Single by Youssou N'Dour and Neneh Cherry

from the album The Guide (Wommat)
- Language: English, French, Wolof
- B-side: "Mame Bamba"
- Released: 7 June 1994
- Studio: Power Play (New York)
- Length: 5:07
- Label: Columbia; Chaos;
- Songwriters: Neneh Cherry; Youssou N'Dour; Cameron McVey; Jonathan Sharp;
- Producers: Booga Bear; Jonny Dollar; Christian Falk (uncredited);

Youssou N'Dour singles chronology
| "Shakin' the Tree" (1989) | "7 Seconds" (1994) | "So Many Men" (2002) |

Neneh Cherry singles chronology
| "Buddy X" (1993) | "7 Seconds" (1994) | "Love Can Build a Bridge" (1995) |

Music video
- "7 Seconds" on YouTube

= 7 Seconds (song) =

1994 single by Youssou N'Dour and Neneh Cherry

"7 Seconds" is a song performed by Senegalese singer-songwriter Youssou N'Dour and Swedish singer-songwriter Neneh Cherry. The pair also wrote the lyrics, with music composed by producers Cameron McVey (Booga Bear) and Jonathan Sharp (Jonny Dollar). The song achieved success upon release as a single on 7 June 1994 via Columbia Records, reaching the top 10 in numerous countries; in France, it stayed at number one for 16 weeks, a record at the time. N'Dour featured the song on his seventh album, The Guide (Wommat) (1994), while Cherry included it on her 1996 album Man.

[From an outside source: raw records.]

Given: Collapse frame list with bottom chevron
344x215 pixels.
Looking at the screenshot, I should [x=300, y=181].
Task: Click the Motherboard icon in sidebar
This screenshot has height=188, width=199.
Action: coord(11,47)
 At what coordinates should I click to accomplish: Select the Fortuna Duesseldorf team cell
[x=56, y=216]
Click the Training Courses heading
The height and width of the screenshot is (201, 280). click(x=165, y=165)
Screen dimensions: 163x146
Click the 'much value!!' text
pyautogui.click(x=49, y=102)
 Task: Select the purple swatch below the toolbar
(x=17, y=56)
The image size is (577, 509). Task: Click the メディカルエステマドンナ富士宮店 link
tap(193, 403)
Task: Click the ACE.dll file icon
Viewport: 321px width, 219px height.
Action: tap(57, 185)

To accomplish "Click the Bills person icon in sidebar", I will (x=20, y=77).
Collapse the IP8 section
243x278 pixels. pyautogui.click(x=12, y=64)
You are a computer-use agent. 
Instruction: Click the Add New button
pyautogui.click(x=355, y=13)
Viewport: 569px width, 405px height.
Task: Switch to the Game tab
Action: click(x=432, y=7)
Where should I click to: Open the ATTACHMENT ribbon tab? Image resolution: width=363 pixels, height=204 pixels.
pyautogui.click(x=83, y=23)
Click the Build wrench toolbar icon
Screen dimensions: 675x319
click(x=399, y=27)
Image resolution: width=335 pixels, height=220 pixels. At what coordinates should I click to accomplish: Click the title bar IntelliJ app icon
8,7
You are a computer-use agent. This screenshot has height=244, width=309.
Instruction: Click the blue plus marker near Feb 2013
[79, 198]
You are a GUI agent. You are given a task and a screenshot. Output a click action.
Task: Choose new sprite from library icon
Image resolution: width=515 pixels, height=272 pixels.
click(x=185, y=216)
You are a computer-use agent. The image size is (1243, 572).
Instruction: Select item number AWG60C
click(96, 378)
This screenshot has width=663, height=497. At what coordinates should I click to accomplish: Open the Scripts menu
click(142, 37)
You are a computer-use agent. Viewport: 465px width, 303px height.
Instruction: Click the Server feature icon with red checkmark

"7 Seconds" also won the MTV Europe Music Award in the category for Best Song of 1994. Stéphane Sednaoui directed the accompanying music video for the song, which was shot in black-and-white and filmed in New York City. NME magazine ranked "7 Seconds" number 40 in their list of the 50 best songs of 1994.

==Recording==
According to Swedish music producer Christian Falk, he produced the track, played bass and programmed the drums and other instruments. However, he received no credit and had to hire lawyers to get the money due to him. The song is trilingual as N'Dour sings in three languages: French, English and the West African language Wolof. Cherry sings only in English. The English chorus was actually recorded by another singer as Youssou was ill during the production of the song.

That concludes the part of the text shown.